日産を立て直したゴーンの“洗脳”力

心理学では身体的拘束をして物理的な力で価値観を変える行為を「洗脳」、暴力ではなく社会心理的な手法で人を誘導する行為を「マインドコントロール」(以下、便宜上“洗脳”と表現)と定義づけています。どんな手口があるのでしょうか。

カルト教団や悪徳商法など“洗脳”者は「(1)理想描写→(2)理論提供→(3)現状把握→(4)目標設定→(5)支援表明」という手順の「型」を持ち、これを駆使します。
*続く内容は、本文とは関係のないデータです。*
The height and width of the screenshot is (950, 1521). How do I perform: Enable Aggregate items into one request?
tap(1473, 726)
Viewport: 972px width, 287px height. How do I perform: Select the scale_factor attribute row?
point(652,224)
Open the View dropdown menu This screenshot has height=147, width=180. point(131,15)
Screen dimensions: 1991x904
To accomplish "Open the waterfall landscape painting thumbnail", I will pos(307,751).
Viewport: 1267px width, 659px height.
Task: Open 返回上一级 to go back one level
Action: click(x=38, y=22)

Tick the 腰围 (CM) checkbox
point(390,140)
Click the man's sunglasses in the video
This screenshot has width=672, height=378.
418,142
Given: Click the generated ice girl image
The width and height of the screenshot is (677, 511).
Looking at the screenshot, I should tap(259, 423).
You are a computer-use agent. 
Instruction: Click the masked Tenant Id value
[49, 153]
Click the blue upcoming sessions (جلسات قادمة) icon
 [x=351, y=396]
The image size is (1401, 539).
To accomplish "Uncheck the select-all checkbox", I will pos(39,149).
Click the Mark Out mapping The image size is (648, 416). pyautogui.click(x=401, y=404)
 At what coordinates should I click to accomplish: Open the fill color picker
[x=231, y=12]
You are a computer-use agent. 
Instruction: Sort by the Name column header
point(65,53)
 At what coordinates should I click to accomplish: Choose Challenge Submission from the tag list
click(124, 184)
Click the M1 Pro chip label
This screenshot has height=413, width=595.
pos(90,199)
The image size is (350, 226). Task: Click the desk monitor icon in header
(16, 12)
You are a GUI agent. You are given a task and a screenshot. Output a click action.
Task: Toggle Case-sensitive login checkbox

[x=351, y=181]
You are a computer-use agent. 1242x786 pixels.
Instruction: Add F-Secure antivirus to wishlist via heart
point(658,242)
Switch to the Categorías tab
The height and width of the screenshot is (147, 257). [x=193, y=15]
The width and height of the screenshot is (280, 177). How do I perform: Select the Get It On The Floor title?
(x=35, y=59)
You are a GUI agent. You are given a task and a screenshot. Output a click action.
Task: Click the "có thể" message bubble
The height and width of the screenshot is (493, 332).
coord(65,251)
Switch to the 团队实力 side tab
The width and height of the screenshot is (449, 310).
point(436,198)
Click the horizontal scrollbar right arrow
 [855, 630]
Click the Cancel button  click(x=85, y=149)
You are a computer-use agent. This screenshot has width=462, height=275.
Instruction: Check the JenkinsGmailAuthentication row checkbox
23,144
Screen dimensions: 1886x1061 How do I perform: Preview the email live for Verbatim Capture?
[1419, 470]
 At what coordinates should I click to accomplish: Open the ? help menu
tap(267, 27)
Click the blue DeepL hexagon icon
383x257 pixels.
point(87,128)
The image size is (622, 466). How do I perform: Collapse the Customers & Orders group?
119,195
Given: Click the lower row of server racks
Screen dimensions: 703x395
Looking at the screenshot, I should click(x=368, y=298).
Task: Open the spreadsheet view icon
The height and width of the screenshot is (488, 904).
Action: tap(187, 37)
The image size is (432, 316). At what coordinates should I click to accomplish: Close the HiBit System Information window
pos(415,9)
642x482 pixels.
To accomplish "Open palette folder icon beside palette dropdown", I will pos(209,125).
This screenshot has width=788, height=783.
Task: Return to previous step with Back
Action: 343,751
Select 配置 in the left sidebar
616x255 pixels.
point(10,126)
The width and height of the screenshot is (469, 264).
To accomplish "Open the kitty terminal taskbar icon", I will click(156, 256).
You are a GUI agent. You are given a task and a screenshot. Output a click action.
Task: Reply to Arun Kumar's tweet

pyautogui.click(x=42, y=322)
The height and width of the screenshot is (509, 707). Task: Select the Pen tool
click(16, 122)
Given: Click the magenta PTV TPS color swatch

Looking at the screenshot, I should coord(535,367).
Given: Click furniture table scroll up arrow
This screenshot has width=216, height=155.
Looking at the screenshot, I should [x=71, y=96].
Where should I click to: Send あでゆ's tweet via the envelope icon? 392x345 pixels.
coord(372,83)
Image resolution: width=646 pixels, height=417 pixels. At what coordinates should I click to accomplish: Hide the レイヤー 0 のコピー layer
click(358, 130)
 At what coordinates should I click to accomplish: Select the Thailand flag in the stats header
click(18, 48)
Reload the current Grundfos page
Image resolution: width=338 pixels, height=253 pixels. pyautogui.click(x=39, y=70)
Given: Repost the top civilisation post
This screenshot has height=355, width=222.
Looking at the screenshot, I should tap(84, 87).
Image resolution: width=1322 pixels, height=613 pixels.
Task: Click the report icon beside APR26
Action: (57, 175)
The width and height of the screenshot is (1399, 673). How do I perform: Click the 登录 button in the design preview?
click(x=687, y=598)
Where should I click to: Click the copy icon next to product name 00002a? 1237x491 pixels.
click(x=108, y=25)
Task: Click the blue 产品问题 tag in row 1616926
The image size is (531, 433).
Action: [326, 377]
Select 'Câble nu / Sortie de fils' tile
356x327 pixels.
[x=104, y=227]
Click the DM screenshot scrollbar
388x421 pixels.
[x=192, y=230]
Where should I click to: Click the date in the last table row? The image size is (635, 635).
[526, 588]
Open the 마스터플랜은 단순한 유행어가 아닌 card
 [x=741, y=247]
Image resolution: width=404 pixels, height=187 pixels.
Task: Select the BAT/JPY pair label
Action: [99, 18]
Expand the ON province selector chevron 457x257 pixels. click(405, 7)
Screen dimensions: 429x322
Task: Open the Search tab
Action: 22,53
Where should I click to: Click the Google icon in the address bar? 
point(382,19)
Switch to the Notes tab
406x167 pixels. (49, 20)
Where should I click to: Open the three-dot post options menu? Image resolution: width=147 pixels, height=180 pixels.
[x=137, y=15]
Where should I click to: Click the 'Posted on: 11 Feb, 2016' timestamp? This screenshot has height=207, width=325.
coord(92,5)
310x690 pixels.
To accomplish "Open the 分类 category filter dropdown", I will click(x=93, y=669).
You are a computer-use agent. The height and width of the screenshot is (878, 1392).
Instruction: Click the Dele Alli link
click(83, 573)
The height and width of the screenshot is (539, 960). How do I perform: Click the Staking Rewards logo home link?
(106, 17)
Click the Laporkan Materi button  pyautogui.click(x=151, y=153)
(1)は、ターゲットとなる人物に接触し、その人の「夢・理想の世界」を一緒に描いてやり、われわれと行動すればそれが実現できると訴えること。ターゲットが「そんなことが可能か」と懐疑的な場合は、すかさず(2)です。こんな理論や法則がある、と裏付けを見せることで安心させ、「ならば、自分にもできるかもしれない」とモチベーションを上げさせる。しかし、ここで一度冷や水を浴びせます。これが(3)の現状把握です。「理想はココ、今のあなたはココです」と。「やっぱりムリか」と落ち込んだとき、“洗脳”者側が繰り出すのが(4)の目標設定です。「小さな階段を上っていけば理想に到達できる」とロードマップを敷いてやるのです。そして、だめ押しの(5)。「私が支援する」とその組織のボスが後ろ盾となることを表明するのです。元オウム真理教教祖の麻原彰晃死刑囚は、実は大変面倒見がよかったと多くの信者が証言しています。“洗脳”騒動の多くは、こうした手口を駆使する側が、ありもしない理想をあたかも存在するように語り相手を操ろうといった利己的な作為がある場合です。

ただ、先ほどの手順の「型」に罪はない。例えば、企業の上司に悪意がなく倫理観があれば、対部下操縦法として(1)~(5)の手順は大いに役立つでしょう。部下に寄り添い、近未来の「人生モデル」を描いてリアリティある体験談を語ってやる。客観的に現状把握をしたうえで「小さな階段」を上がる部下に並走してやる。いわば合法的に部下を“洗脳”には、(1)~(5)すべてが必要です。その際、上司自身もそれらを遂行する力や部下に適切な助言ができる視野と懐の広さ、さらにインテリジェンスも求められます。